**What is being asked:** Write out the records word for word, from the first line through the line containing "Looking at the screenshot, I should point(500,111).", and include both of those lines.

━━━ Given data

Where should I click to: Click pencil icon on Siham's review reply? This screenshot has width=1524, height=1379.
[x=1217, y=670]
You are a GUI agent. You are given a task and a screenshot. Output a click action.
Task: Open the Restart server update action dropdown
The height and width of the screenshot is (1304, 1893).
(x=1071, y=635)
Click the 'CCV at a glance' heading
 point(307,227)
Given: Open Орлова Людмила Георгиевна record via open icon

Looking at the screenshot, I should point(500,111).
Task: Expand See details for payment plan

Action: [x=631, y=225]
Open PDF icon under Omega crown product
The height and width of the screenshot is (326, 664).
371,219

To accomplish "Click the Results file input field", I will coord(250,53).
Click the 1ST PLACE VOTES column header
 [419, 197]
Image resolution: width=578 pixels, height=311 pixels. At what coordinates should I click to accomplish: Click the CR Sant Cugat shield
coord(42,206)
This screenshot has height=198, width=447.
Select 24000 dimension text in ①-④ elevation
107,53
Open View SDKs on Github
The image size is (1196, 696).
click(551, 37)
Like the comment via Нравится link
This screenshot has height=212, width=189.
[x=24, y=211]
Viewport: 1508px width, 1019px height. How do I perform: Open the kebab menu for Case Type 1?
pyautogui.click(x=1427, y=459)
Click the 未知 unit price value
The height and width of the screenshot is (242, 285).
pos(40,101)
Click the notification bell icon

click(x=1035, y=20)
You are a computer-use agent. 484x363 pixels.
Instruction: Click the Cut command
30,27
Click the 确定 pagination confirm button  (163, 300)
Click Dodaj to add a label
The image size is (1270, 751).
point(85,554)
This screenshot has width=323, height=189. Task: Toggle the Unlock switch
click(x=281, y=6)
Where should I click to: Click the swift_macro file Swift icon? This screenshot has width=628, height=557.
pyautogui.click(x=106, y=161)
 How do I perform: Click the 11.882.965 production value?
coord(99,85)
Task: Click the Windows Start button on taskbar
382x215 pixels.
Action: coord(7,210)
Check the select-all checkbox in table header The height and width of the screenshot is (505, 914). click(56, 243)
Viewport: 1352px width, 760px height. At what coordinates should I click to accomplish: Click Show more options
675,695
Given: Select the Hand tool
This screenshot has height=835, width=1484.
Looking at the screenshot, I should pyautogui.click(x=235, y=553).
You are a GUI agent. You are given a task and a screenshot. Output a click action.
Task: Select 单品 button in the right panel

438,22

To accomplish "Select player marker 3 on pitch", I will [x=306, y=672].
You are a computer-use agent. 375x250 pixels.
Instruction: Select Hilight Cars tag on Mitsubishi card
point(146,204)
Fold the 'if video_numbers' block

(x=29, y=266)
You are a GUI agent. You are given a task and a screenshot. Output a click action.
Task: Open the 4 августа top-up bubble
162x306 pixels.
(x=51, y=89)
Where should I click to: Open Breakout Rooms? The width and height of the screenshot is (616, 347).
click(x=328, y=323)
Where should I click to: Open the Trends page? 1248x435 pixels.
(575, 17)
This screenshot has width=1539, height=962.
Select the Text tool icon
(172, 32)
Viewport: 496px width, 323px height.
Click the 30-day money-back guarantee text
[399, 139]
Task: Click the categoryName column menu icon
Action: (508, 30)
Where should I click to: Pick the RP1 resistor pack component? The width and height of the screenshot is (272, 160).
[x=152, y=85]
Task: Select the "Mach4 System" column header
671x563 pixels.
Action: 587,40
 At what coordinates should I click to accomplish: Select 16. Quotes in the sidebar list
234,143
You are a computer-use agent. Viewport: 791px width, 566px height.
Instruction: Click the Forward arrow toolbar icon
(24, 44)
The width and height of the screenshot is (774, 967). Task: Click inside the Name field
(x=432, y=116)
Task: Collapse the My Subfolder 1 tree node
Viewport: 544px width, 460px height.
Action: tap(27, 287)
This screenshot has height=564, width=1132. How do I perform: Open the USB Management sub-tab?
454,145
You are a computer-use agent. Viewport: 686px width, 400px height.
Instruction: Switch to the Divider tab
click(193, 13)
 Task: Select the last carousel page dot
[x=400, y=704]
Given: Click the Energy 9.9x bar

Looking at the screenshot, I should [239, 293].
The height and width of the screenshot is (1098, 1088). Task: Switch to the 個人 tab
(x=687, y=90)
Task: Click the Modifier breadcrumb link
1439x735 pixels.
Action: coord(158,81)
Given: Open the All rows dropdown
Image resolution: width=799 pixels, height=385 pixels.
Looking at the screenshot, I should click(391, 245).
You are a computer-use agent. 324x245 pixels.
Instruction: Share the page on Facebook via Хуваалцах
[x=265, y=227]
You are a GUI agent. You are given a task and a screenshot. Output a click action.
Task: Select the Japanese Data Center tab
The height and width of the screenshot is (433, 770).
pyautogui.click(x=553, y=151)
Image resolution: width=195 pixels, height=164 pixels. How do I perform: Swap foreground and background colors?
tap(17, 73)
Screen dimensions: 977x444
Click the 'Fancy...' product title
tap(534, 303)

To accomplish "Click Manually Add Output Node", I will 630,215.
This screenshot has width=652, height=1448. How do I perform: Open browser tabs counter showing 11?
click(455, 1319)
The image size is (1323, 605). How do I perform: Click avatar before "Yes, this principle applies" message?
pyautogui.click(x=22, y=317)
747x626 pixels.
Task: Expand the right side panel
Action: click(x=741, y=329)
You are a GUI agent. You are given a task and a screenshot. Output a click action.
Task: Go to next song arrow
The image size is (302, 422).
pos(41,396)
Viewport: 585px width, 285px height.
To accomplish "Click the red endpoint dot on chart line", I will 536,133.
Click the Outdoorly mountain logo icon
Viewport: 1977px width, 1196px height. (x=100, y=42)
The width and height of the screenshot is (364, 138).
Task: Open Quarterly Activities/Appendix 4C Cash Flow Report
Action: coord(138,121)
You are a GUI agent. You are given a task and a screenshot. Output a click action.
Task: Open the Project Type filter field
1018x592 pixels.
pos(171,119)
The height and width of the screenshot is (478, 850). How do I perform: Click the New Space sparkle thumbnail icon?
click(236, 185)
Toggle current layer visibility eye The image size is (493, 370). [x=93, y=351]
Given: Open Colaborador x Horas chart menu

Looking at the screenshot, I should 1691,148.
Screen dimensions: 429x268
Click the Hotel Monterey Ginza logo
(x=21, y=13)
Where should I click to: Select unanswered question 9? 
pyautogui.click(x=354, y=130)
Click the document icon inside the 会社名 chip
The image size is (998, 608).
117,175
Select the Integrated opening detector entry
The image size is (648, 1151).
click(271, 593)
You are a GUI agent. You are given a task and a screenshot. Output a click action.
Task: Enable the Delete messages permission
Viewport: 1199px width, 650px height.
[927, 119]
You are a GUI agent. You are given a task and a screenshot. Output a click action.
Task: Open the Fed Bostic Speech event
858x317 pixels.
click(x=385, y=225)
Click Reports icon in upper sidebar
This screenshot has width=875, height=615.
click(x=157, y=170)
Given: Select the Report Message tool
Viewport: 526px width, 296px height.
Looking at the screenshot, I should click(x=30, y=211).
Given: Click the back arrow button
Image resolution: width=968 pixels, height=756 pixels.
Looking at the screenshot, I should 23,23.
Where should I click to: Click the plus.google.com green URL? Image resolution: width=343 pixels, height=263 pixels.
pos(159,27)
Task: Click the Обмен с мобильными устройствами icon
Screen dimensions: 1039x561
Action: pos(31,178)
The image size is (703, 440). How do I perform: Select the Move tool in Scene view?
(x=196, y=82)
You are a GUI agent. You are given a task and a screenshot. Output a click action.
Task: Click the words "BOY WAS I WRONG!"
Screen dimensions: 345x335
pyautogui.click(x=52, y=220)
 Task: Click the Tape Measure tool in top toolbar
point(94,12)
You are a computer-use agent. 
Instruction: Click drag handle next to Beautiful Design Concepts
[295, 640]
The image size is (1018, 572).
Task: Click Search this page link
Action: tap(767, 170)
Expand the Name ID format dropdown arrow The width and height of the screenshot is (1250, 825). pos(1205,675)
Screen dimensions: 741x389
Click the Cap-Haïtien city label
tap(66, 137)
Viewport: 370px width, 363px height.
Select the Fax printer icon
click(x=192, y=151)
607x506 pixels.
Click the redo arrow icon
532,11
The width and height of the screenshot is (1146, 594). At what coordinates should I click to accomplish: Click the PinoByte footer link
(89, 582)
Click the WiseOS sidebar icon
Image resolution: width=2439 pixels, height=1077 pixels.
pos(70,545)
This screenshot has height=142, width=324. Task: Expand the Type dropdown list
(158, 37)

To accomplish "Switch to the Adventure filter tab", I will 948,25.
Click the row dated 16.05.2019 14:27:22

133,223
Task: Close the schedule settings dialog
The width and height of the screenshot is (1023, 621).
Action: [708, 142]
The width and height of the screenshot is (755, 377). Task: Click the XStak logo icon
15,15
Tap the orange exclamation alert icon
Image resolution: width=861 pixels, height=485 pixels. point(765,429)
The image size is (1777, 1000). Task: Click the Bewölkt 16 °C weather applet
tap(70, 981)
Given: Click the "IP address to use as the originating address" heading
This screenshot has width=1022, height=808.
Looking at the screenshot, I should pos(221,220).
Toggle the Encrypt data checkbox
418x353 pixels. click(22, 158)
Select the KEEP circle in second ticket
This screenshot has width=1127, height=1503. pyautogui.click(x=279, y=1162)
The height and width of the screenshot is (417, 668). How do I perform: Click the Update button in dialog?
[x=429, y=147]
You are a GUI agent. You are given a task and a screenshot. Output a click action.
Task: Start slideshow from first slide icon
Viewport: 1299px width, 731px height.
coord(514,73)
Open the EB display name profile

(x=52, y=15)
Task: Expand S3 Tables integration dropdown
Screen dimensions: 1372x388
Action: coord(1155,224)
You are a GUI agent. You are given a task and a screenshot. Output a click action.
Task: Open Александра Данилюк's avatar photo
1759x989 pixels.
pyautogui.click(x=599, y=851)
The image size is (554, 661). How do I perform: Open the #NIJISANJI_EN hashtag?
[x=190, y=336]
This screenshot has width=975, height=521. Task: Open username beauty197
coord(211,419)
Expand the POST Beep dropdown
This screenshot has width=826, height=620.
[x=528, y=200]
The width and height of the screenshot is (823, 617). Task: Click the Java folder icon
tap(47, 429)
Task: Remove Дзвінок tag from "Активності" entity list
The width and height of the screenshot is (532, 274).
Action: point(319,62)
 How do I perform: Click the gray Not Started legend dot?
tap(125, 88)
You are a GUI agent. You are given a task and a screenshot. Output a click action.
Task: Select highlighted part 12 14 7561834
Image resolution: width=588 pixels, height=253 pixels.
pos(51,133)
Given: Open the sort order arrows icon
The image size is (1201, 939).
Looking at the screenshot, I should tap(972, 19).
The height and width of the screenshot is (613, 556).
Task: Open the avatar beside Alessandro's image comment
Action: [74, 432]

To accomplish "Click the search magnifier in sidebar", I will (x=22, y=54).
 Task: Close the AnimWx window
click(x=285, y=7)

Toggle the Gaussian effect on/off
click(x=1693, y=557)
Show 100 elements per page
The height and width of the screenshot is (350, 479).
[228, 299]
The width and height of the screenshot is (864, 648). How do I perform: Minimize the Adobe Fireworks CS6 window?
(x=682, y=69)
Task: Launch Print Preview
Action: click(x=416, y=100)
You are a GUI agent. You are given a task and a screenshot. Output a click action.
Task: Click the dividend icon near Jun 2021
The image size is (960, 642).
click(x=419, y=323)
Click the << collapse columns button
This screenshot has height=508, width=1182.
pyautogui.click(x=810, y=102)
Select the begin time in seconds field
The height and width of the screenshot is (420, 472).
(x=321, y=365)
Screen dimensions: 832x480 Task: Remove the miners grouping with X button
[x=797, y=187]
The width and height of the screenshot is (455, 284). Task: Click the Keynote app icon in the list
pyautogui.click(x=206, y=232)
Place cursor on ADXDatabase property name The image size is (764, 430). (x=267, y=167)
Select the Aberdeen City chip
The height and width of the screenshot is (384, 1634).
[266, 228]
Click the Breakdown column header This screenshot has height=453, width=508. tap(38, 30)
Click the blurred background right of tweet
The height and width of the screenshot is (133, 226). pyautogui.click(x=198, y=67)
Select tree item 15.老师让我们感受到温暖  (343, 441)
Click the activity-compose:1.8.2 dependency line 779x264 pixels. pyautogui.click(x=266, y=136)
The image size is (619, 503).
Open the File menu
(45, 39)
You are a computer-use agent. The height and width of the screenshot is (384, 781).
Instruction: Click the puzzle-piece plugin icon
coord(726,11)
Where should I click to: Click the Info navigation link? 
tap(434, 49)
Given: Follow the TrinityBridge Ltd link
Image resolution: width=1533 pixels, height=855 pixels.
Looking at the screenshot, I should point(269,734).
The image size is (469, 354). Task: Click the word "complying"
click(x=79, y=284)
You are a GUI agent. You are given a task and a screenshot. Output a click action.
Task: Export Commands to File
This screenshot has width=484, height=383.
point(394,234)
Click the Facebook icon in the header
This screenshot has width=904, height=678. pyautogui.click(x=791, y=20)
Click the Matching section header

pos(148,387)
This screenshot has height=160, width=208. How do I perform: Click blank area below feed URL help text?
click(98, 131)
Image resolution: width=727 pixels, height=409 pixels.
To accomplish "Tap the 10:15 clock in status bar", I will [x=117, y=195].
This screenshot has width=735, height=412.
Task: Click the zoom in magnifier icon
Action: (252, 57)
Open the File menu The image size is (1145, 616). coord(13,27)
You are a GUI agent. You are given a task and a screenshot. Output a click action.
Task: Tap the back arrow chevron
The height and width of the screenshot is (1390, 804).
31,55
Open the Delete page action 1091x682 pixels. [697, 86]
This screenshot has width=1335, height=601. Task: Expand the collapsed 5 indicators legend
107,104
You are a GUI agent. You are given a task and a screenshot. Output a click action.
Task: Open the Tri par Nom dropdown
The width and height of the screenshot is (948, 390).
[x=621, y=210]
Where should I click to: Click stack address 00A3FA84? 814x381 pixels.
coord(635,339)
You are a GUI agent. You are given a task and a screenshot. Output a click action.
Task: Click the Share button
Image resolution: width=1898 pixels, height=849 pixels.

━━━━━━

**The response:**
Where should I click to: Click pencil icon on Siham's review reply? This screenshot has width=1524, height=1379.
[x=1217, y=670]
You are a GUI agent. You are given a task and a screenshot. Output a click action.
Task: Open the Restart server update action dropdown
The height and width of the screenshot is (1304, 1893).
(x=1071, y=635)
Click the 'CCV at a glance' heading
 point(307,227)
Given: Open Орлова Людмила Георгиевна record via open icon

Looking at the screenshot, I should point(500,111).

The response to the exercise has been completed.